DOCUMENT EXCERPT:
....
Int J Infect Dis. 2022 Jul 7:S1201-9712(22)00405-2. doi: 10.1016/j.ijid.2022.07.005. Online ahead of print.
BACKGROUND: . Omicron appears to lead to a milder illness for patients compared with previous variants. However, far from all infected with Omicron would describe their illness as mild. In this study, we investigate the experienced severity and symptoms of the Omicron variant.
METHODS: . We conducted a nationwide cross-sectional study including 5036 individuals of all ages, consisting of RT-PCR confirmed SARS-CoV-2 cases between 1 to 31 January 2022 (n=4506) and a control group without SARS-COV-2 infection in Dec 2021 or January 2022 (n=530). Omicron was dominant during this period. Cases were asked about their acute symptoms and answered 10-30 days after their positive test while controls were asked about symptoms during the past week using web-based questionnaires.
RESULTS: . Among cases, 97% reported at least one symptom during the acute phase compared with 79% of controls. Just over half the cases assessed their illness as asymptomatic or mild, while 46% assessed their illness as moderate or severe. Children reported fewer symptoms and less severe illnesses than adults (p<0.001). The largest risk differences between adult cases and controls due to symptoms were observed for fever (RD=60.6%, CI 57.4-63.6), fatigue (RD=49.6%, CI 44.1-54.7) and chills (RD=48.8, 43.8-53.2).
CONCLUSION: . Most of those infected with Omicron experience symptoms, and the Omicron variant appears to lead to less severe disease, but this does not mean that all the infected experience an Omicron infection as mild. The unprecedented rate of Omicron infections worldwide leads to urgent questions about the rate of Long COVID after Omicron infections.
....
DATA SECTION:
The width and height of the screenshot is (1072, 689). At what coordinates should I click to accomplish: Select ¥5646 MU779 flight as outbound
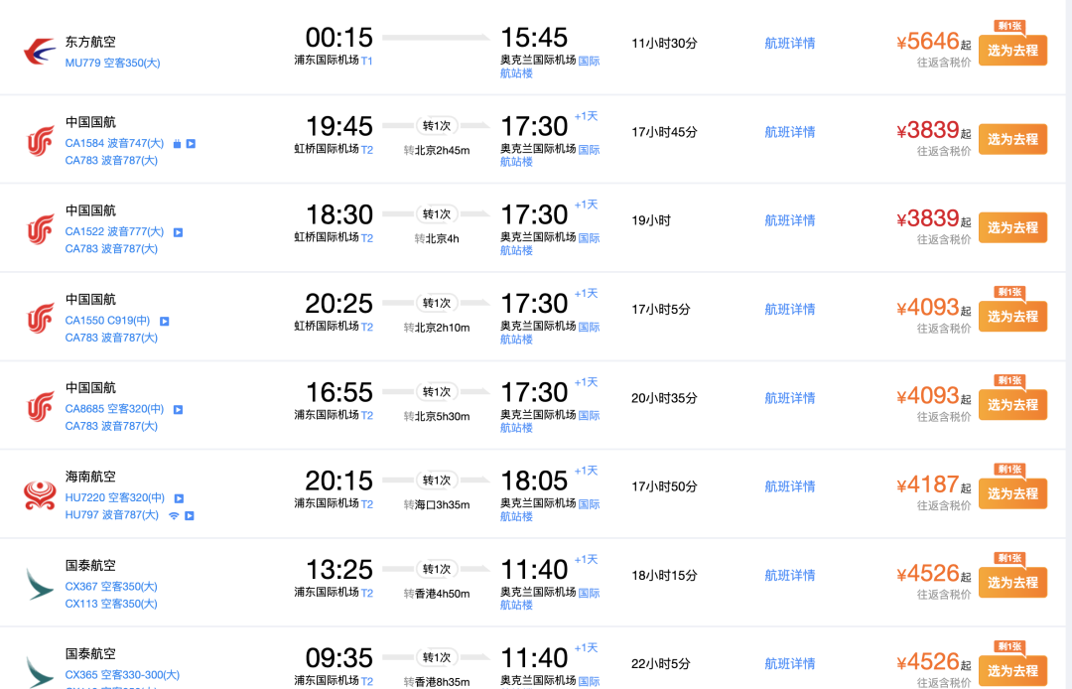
....
ACTIONS TO TAKE:
A: Translate this sentence from the Omicron study abstract into Spanish: "Omicron was dominant during this period."
B: Set down the part of the Omicron study abstract between "Int J Infect" and "using web-based questionnaires.", inclusive.
C: Answer these questions from the Omicron study abstract:
(i) How many individuals in total did the study include?
(ii) What percentage of controls reported at least one symptom?
(iii) For which symptom was the largest risk difference between adult cases and controls observed?
The listing has no connection to the Omicron study abstract.

ANSWERS FOR EACH ITEM:
A: Ómicron fue dominante durante este período.

B:
Int J Infect Dis. 2022 Jul 7:S1201-9712(22)00405-2. doi: 10.1016/j.ijid.2022.07.005. Online ahead of print.
BACKGROUND: . Omicron appears to lead to a milder illness for patients compared with previous variants. However, far from all infected with Omicron would describe their illness as mild. In this study, we investigate the experienced severity and symptoms of the Omicron variant.
METHODS: . We conducted a nationwide cross-sectional study including 5036 individuals of all ages, consisting of RT-PCR confirmed SARS-CoV-2 cases between 1 to 31 January 2022 (n=4506) and a control group without SARS-COV-2 infection in Dec 2021 or January 2022 (n=530). Omicron was dominant during this period. Cases were asked about their acute symptoms and answered 10-30 days after their positive test while controls were asked about symptoms during the past week using web-based questionnaires.

C:
(i) 5036 individuals.
(ii) 79%.
(iii) Fever (RD=60.6%, CI 57.4-63.6).